++++ AVAILABLE DATA

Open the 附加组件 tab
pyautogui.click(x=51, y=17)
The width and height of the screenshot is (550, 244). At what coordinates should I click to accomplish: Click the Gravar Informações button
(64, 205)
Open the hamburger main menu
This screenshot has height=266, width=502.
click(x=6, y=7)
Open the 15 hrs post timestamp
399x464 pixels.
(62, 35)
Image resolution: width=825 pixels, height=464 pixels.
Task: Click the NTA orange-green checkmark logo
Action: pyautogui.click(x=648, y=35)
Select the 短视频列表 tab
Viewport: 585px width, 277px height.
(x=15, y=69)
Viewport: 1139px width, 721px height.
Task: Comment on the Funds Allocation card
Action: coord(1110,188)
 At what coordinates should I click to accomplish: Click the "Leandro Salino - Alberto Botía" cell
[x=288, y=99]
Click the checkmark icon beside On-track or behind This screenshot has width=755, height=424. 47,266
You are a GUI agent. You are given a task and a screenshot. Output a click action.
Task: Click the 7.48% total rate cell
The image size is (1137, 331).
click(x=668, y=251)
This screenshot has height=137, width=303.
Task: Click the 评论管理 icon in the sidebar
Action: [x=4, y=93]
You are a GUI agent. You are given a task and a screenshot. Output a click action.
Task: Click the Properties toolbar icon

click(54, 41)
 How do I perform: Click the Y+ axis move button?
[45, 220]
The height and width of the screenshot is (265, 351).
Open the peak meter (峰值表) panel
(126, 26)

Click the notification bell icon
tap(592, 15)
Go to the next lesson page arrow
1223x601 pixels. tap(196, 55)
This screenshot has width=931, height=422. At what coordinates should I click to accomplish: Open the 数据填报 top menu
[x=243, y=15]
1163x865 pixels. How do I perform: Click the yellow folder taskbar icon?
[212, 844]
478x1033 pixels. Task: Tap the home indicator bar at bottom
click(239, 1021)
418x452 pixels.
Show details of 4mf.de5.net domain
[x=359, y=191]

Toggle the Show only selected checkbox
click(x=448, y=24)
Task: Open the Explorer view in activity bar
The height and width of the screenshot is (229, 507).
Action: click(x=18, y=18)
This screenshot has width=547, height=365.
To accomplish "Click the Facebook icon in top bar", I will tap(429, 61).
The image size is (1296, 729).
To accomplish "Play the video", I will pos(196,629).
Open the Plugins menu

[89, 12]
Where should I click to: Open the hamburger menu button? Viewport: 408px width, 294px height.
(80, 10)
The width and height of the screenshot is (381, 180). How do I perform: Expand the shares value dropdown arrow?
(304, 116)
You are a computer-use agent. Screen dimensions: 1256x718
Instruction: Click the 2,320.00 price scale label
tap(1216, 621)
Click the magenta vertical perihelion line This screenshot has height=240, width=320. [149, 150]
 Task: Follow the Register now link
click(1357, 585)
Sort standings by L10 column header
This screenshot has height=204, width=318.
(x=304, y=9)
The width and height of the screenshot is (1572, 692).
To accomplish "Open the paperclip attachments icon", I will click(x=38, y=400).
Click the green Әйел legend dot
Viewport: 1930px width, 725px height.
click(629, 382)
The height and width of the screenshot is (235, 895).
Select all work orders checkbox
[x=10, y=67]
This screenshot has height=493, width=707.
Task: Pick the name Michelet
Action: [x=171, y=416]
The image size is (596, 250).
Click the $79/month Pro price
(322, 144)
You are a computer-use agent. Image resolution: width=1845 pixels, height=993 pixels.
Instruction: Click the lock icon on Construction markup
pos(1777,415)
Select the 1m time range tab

++++++++

WHAT YOU ARE ASKED TO DO >> Take the entries above and copy them out exactly.

SOLVED PROBLEM >>
Open the 附加组件 tab
pyautogui.click(x=51, y=17)
The width and height of the screenshot is (550, 244). At what coordinates should I click to accomplish: Click the Gravar Informações button
(64, 205)
Open the hamburger main menu
This screenshot has height=266, width=502.
click(x=6, y=7)
Open the 15 hrs post timestamp
399x464 pixels.
(62, 35)
Image resolution: width=825 pixels, height=464 pixels.
Task: Click the NTA orange-green checkmark logo
Action: pyautogui.click(x=648, y=35)
Select the 短视频列表 tab
Viewport: 585px width, 277px height.
(x=15, y=69)
Viewport: 1139px width, 721px height.
Task: Comment on the Funds Allocation card
Action: coord(1110,188)
 At what coordinates should I click to accomplish: Click the "Leandro Salino - Alberto Botía" cell
[x=288, y=99]
Click the checkmark icon beside On-track or behind This screenshot has width=755, height=424. 47,266
You are a GUI agent. You are given a task and a screenshot. Output a click action.
Task: Click the 7.48% total rate cell
The image size is (1137, 331).
click(x=668, y=251)
This screenshot has height=137, width=303.
Task: Click the 评论管理 icon in the sidebar
Action: [x=4, y=93]
You are a GUI agent. You are given a task and a screenshot. Output a click action.
Task: Click the Properties toolbar icon

click(54, 41)
 How do I perform: Click the Y+ axis move button?
[45, 220]
The height and width of the screenshot is (265, 351).
Open the peak meter (峰值表) panel
(126, 26)

Click the notification bell icon
tap(592, 15)
Go to the next lesson page arrow
1223x601 pixels. tap(196, 55)
This screenshot has width=931, height=422. At what coordinates should I click to accomplish: Open the 数据填报 top menu
[x=243, y=15]
1163x865 pixels. How do I perform: Click the yellow folder taskbar icon?
[212, 844]
478x1033 pixels. Task: Tap the home indicator bar at bottom
click(239, 1021)
418x452 pixels.
Show details of 4mf.de5.net domain
[x=359, y=191]

Toggle the Show only selected checkbox
click(x=448, y=24)
Task: Open the Explorer view in activity bar
The height and width of the screenshot is (229, 507).
Action: click(x=18, y=18)
This screenshot has width=547, height=365.
To accomplish "Click the Facebook icon in top bar", I will tap(429, 61).
The image size is (1296, 729).
To accomplish "Play the video", I will pos(196,629).
Open the Plugins menu

[89, 12]
Where should I click to: Open the hamburger menu button? Viewport: 408px width, 294px height.
(80, 10)
The width and height of the screenshot is (381, 180). How do I perform: Expand the shares value dropdown arrow?
(304, 116)
You are a computer-use agent. Screen dimensions: 1256x718
Instruction: Click the 2,320.00 price scale label
tap(1216, 621)
Click the magenta vertical perihelion line This screenshot has height=240, width=320. [149, 150]
 Task: Follow the Register now link
click(1357, 585)
Sort standings by L10 column header
This screenshot has height=204, width=318.
(x=304, y=9)
The width and height of the screenshot is (1572, 692).
To accomplish "Open the paperclip attachments icon", I will click(x=38, y=400).
Click the green Әйел legend dot
Viewport: 1930px width, 725px height.
click(629, 382)
The height and width of the screenshot is (235, 895).
Select all work orders checkbox
[x=10, y=67]
This screenshot has height=493, width=707.
Task: Pick the name Michelet
Action: [x=171, y=416]
The image size is (596, 250).
Click the $79/month Pro price
(322, 144)
You are a computer-use agent. Image resolution: width=1845 pixels, height=993 pixels.
Instruction: Click the lock icon on Construction markup
pos(1777,415)
Select the 1m time range tab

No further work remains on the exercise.